• [PROVIDED PASSAGE]:
╔══
On top of that, the British citizens who were flown out of Wuhan, the centre of the epidemic, have been quarantined in hospital property only 12 miles away from where I live. 

And then, of course, there is my daughter-in-law, who is Chinese. She and my little Eurasian granddaughter spent the Chinese New Year in China with family and friends. My son, who had to work, stayed at home in Hong Kong, which was just as well as he has been their only contact with the outside world for the past 14 days. Although they were very far away from the epicentre of the Coronavirus they were still required to self-quarantine when they returned home,  and my daughter-in-law has only today been allowed to return to work.

My granddaughter is still at home because her school has been closed since Christmas and will not reopen until 4 March at the earliest. Also most of her friends have either left Hong Kong for a perceived safety with family elsewhere, or have not returned from the Christmas holidays they were celebrating somewhere else in the world, so with no school and few friends to play with, it is fortunate that she loves to draw, write, make things, help cook, and also do the homework she receives every week by email.

From a different perspective, however, some of what is happening is very interesting. My son, who works in change management in businesses in Hong Kong, is having to adapt his own work practice whilst also helping other people to cope with working from home. Culturally, home working is not the norm in Hong Kong and this, together with the very limited size of its family apartments, means that the forced confinement is having a deep psychological effect on many people.  Apartments in Hong Kong are on average the smallest in the world (484 sq ft). Many of these are homes to more than three people. As a comparison, the average one-bed flat size in Manhattan, New York, is 716 sq ft while in London it is 550 sq ft. Because I regularly help edit his various presentations and papers, it means I am able to be part of the whole thinking around the effects of Coronavirus on business around the world...not something I would have chosen given how it is affecting and frightening so many people, but interesting nevertheless.

So here I am, living in a coastal village in the North West of England, miles away from any major centre, in a place of clean beaches and fresh, unpolluted air, and yet, because of globalisation, I am still caught up in the world-wide effects of the Coronavirus. It is a strange, strange world.
╚══
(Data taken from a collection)
╔══
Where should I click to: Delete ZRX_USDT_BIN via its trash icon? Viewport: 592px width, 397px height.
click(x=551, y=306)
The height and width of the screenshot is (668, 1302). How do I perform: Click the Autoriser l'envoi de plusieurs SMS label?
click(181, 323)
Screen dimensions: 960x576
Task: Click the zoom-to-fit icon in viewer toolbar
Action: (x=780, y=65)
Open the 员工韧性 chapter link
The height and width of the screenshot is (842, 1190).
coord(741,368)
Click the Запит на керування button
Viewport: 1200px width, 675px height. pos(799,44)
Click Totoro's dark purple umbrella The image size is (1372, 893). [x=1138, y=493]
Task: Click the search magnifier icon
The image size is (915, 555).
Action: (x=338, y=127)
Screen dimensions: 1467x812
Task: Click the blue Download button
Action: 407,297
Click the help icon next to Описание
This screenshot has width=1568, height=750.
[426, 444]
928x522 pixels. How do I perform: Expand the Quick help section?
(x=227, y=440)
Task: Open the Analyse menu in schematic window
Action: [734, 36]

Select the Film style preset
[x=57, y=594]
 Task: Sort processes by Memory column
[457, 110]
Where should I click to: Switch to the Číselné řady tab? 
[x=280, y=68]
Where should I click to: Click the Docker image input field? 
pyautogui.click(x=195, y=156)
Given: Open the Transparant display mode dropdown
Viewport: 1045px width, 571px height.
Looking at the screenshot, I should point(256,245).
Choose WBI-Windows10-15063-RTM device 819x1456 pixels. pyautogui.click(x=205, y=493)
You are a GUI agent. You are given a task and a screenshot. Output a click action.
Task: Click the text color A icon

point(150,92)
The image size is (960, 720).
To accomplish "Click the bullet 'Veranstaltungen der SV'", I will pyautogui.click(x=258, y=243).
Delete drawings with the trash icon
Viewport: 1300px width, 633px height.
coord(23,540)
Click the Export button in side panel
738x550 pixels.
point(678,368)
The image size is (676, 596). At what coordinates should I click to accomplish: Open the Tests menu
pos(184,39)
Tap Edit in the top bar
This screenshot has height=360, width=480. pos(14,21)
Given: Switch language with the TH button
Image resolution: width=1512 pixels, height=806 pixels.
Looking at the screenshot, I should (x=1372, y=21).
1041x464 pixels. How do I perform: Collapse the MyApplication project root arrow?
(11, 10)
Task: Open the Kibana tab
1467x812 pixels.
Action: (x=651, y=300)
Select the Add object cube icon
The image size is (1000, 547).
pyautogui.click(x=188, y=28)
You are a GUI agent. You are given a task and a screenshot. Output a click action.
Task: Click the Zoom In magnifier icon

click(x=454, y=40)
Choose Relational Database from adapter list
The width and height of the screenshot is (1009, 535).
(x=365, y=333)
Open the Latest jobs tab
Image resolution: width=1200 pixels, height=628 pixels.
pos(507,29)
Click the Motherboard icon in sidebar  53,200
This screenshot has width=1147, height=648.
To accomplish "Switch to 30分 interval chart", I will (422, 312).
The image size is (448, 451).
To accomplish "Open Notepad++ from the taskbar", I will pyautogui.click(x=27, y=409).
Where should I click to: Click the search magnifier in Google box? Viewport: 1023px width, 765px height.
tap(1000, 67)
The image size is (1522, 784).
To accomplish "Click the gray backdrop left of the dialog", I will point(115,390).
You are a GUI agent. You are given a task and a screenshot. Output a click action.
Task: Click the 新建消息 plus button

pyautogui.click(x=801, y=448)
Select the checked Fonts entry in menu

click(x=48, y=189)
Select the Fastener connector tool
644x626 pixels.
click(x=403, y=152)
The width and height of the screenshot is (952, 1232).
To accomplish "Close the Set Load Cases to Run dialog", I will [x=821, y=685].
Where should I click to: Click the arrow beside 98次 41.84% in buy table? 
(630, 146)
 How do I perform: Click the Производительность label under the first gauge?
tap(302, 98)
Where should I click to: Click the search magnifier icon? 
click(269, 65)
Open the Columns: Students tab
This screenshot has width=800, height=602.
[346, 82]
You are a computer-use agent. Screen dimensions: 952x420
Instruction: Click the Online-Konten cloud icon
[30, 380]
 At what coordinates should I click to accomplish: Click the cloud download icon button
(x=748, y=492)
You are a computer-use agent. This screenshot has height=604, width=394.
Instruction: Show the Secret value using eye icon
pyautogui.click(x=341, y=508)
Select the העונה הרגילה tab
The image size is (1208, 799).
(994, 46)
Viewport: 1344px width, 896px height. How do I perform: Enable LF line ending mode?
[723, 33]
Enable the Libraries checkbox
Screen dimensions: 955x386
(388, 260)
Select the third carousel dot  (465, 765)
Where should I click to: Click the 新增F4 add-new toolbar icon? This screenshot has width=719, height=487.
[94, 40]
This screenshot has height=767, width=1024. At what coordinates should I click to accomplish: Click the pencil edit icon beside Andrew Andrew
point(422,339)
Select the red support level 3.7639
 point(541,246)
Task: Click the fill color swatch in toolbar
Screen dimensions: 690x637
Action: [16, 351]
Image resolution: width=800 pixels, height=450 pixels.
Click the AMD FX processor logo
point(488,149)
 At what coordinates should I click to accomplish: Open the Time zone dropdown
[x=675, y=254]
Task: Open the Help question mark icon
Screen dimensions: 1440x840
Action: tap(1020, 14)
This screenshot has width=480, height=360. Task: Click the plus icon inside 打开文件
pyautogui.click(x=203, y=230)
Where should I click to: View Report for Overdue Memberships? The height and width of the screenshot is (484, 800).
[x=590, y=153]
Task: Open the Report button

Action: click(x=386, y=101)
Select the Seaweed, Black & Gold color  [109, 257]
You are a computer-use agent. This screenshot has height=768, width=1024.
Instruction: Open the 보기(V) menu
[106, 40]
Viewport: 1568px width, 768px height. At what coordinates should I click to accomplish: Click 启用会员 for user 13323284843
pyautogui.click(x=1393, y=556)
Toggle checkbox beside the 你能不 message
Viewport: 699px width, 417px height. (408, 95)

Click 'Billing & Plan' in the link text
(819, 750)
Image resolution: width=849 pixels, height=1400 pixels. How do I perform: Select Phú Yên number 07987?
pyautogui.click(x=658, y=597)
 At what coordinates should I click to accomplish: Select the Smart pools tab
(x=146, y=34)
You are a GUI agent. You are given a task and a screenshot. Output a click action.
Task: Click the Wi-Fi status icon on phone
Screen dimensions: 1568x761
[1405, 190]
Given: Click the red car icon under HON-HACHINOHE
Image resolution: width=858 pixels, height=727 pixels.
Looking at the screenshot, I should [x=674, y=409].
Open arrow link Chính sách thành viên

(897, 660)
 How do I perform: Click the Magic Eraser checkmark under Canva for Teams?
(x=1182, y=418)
╚══
• [EXERCISES]:
a - In the Coronavirus passage, what is the average apartment size in Hong Kong?
b - Quote the Coronavirus passage from "And then, of" to "return to work.".
c - Using the Coronavirus passage, list the activities the granddaughter enjoys now that she is at home.
These records come from a separate source.

• [RESULTS]:
a - 484 sq ft

b -
And then, of course, there is my daughter-in-law, who is Chinese. She and my little Eurasian granddaughter spent the Chinese New Year in China with family and friends. My son, who had to work, stayed at home in Hong Kong, which was just as well as he has been their only contact with the outside world for the past 14 days. Although they were very far away from the epicentre of the Coronavirus they were still required to self-quarantine when they returned home,  and my daughter-in-law has only today been allowed to return to work.

c -
- Draw
- Write
- Make things
- Help cook
- Do the homework she receives every week by email